Paula Fredriksen, William Goodwin Aurelio Chair Emerita of the Appreciation of Scripture at Boston University, talks about her recent book, which traces the origins and growth of Christian anti-Judaism, while exploring Augustine's singular response and challenge to it. The lecture was presented in partnership with the Worcester JCC.

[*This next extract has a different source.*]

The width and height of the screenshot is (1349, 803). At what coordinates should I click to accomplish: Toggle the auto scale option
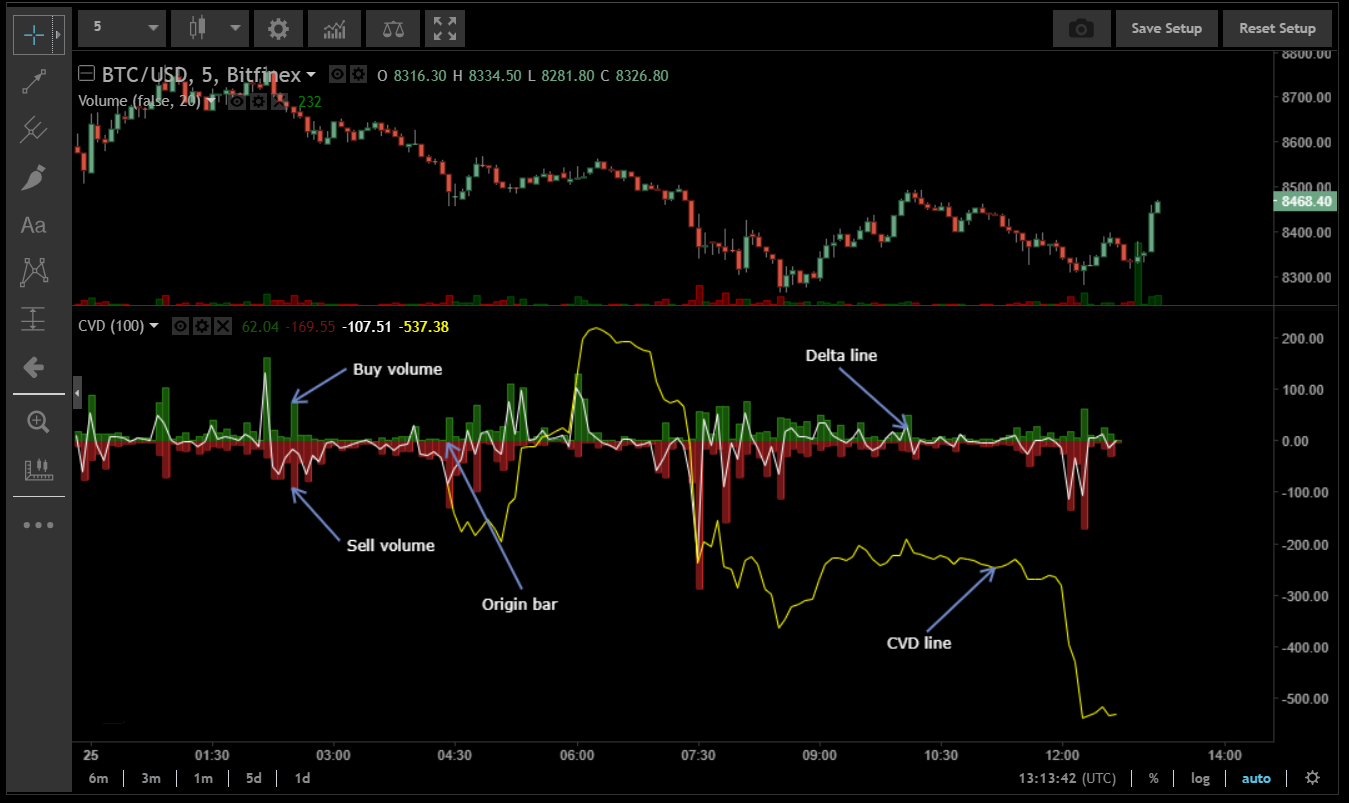1256,778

Nir Eisikovits teaches legal and political philosophy at Suffolk University, where he co-founded and directs the Graduate Program in Ethics and Public Policy. His teaching and writing focus on how countries emerge from war and how they come to terms with their past. He is a senior fellow at the International Center for Conciliation and author of "Sympathizing with the Enemy: Reconciliation, Transitional Justice, Negotiation. His talk is co-sponsored with Peace and Conflict Studies."

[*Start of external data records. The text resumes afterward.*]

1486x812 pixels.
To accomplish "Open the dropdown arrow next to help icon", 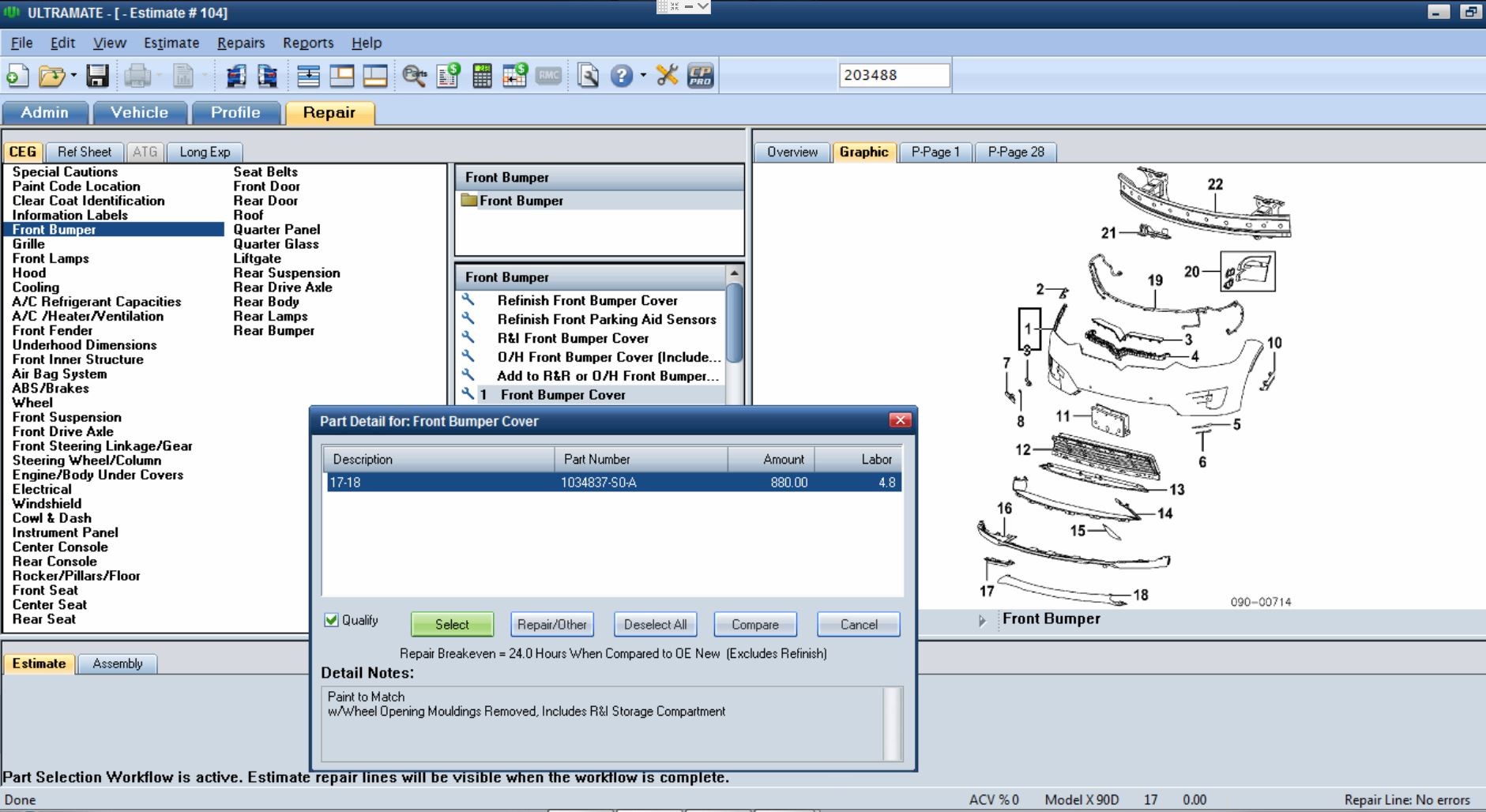I will (643, 76).
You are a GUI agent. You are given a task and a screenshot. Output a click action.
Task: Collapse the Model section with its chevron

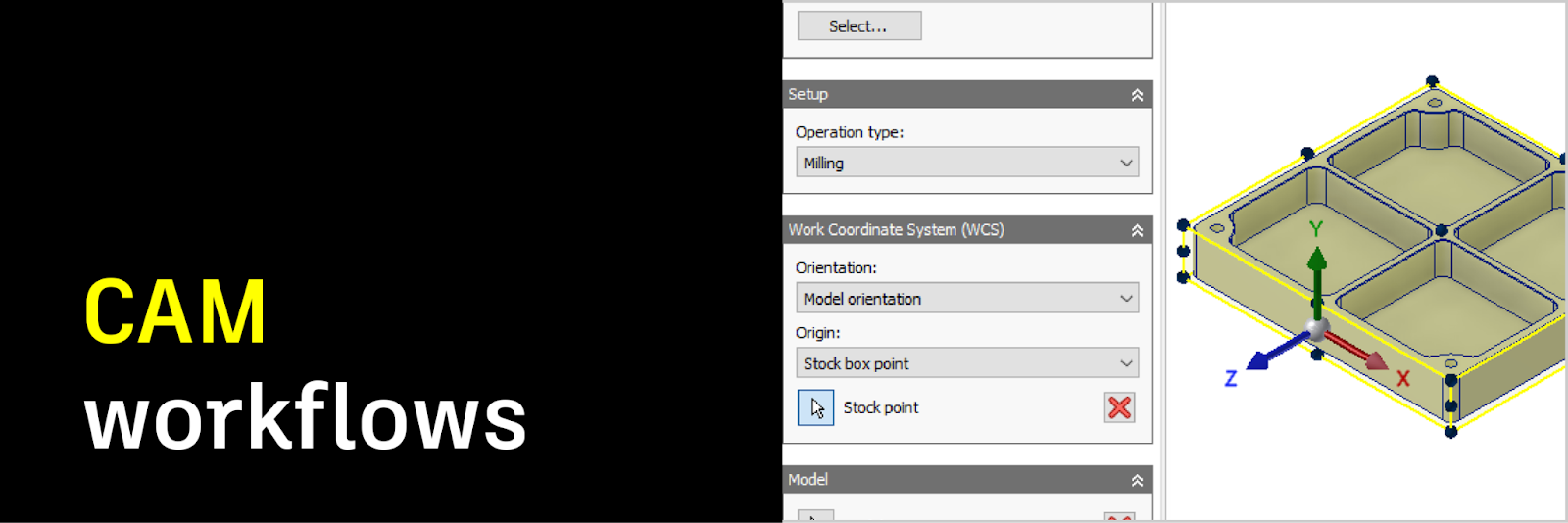[x=1137, y=480]
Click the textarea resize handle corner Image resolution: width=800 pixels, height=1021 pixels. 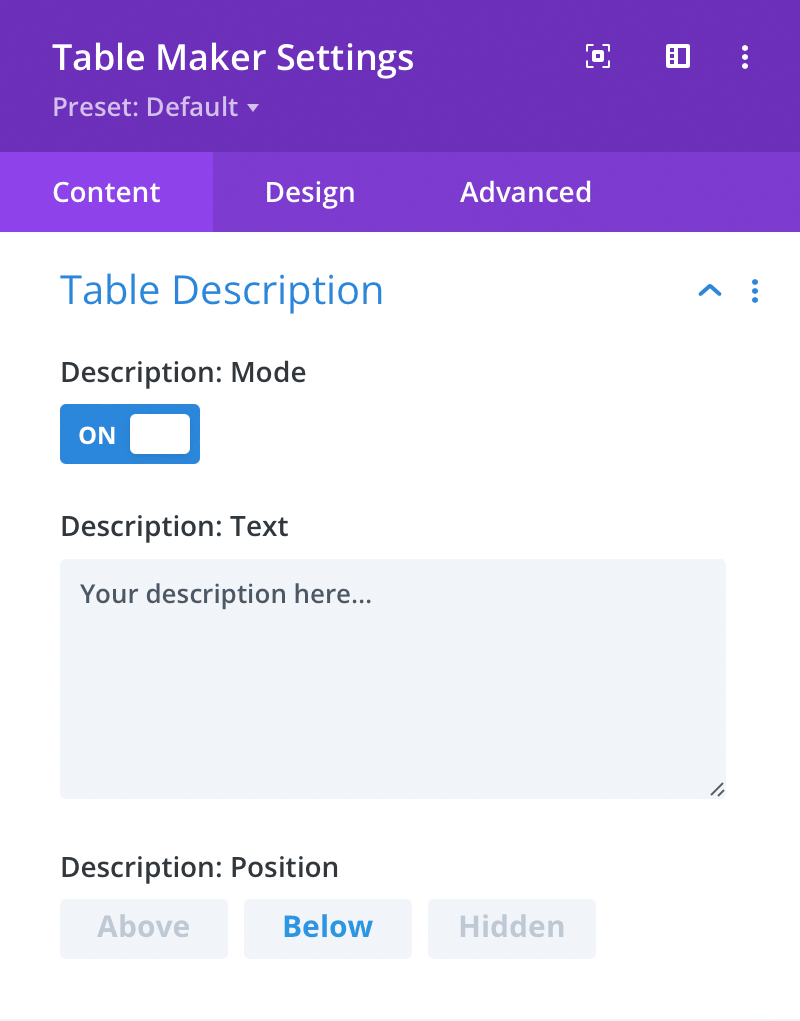717,790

Renowned author and Boston Globe columnist James Carroll, distinguished scholar in residence at Suffolk University, speaks about his newest book "Jerusalem, Jerusalem: How the Ancient City Ignited Our Modern World." Presented in partnership with the Worcester JCC, Congregation Beth Israel, Temple Emanuel and Temple Sinai.

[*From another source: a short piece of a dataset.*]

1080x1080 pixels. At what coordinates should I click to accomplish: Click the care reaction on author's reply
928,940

Alan Rosen, renowned Holocaust scholar and educator, talks about his current project, "A New Index for Time: Calendars and the Holocaust." Deprived of basic physical and cultural necessities, Holocaust victims often found it impossible simply to keep track of the day's date. Rosen shares a new vocabulary for timekeeping as well as the calendars and diaries victims kept while in hiding and in ghettos.
Eugene Pogany, author of "In My Brother's Image: Twin Brothers Separated by Faith After the Holocaust," tells how the disparate experiences of his father and uncle during the Holocaust irreparably severed their twin bond. Pogany is a practicing psychologist in Newton, Mass. He has written and lectured over the past several years on subjects relating to Jewish-Christian relations, the Holocaust and anti-Semitism.
Susannah Heschel, Eli Black Professor of Jewish Studies at Dartmouth College, discusses the influence of Nazism on German Protestant theologians during the Third Reich.
Aaron Levine is the Samson and Halina Bitensky Professor of Economics and chairman of the department at Yeshiva University. A noted authority on Jewish commercial law, he recently published "The Global Recession and Jewish Law” in American Economist and is editor of the forthcoming publication Judaism and Economics (Oxford University Press, Spring 2010).
Daniel Bitran, associate professor of psychology, visited Yad Vashem in Jerusalem in 2008 and participated in the intensive International Seminar for Educators Teaching about the Shoah and Antisemitism. His lecture reflects on his experience and the ways we can better understand and teach the Holocaust at Holy Cross.
David Sorkin, professor of history and Frances and Laurence Weinstein Professor of Jewish Studies at University of Wisconsin-Madison, suggests that the Enlightenment, which gave birth to Modernity, should best be understood as a religious, not an anti-religious, project.